• _Text and item location entries_:
-----

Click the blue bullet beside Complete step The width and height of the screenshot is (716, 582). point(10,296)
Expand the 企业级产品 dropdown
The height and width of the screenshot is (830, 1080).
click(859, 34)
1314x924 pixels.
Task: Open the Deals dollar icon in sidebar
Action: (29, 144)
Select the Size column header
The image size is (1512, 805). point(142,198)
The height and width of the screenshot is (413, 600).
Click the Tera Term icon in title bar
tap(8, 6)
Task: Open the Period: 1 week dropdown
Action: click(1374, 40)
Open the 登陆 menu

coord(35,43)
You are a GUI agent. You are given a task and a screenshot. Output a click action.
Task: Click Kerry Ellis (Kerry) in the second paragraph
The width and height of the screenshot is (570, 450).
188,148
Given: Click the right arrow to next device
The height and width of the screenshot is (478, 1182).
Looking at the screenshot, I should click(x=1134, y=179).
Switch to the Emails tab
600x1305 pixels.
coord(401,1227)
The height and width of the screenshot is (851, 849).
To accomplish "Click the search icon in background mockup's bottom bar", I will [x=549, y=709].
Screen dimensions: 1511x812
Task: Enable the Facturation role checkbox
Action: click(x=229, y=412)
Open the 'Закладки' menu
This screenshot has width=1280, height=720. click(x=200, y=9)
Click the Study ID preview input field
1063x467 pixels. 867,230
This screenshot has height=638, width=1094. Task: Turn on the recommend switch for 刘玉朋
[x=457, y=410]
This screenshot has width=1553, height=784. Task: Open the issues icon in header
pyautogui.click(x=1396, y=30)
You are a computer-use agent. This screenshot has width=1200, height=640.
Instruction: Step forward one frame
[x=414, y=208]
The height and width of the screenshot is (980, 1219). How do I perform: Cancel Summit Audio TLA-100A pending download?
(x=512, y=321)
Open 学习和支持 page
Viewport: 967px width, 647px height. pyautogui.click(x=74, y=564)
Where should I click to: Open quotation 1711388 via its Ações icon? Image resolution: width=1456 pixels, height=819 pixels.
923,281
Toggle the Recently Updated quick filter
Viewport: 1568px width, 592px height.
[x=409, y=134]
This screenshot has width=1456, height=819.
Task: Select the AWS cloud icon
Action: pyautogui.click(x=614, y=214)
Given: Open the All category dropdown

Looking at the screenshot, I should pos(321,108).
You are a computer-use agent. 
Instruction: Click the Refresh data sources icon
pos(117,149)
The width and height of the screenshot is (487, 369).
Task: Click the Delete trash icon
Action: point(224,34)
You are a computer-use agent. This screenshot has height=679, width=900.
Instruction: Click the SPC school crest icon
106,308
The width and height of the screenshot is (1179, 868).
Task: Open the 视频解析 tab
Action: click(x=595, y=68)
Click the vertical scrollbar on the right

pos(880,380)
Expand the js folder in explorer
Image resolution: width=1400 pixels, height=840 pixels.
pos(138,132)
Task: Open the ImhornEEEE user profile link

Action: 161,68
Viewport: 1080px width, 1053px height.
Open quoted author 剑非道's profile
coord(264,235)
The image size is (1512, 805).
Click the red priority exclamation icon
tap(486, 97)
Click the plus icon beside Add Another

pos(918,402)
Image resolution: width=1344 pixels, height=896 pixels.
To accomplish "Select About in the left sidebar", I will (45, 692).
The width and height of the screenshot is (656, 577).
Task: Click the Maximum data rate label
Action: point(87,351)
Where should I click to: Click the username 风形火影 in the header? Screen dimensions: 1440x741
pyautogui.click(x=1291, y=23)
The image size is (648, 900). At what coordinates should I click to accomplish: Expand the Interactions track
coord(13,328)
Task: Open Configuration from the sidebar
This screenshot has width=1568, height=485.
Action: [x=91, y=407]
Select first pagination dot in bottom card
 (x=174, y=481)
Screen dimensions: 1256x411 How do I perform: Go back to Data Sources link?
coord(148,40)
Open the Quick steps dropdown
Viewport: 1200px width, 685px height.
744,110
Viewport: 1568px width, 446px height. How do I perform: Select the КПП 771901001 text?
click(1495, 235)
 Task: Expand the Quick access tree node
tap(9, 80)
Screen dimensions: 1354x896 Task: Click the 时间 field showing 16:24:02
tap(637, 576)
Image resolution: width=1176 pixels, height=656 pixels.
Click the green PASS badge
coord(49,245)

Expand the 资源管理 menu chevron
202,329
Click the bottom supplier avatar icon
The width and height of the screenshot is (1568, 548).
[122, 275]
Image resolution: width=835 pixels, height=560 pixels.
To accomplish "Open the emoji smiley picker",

-----

• _REQUEST_: Can you copy the material verbatim from its first line up to and including the line that contains "The image size is (1512, 805). point(142,198)"?

• _TASK OUTPUT_:
Click the blue bullet beside Complete step The width and height of the screenshot is (716, 582). point(10,296)
Expand the 企业级产品 dropdown
The height and width of the screenshot is (830, 1080).
click(859, 34)
1314x924 pixels.
Task: Open the Deals dollar icon in sidebar
Action: (29, 144)
Select the Size column header
The image size is (1512, 805). point(142,198)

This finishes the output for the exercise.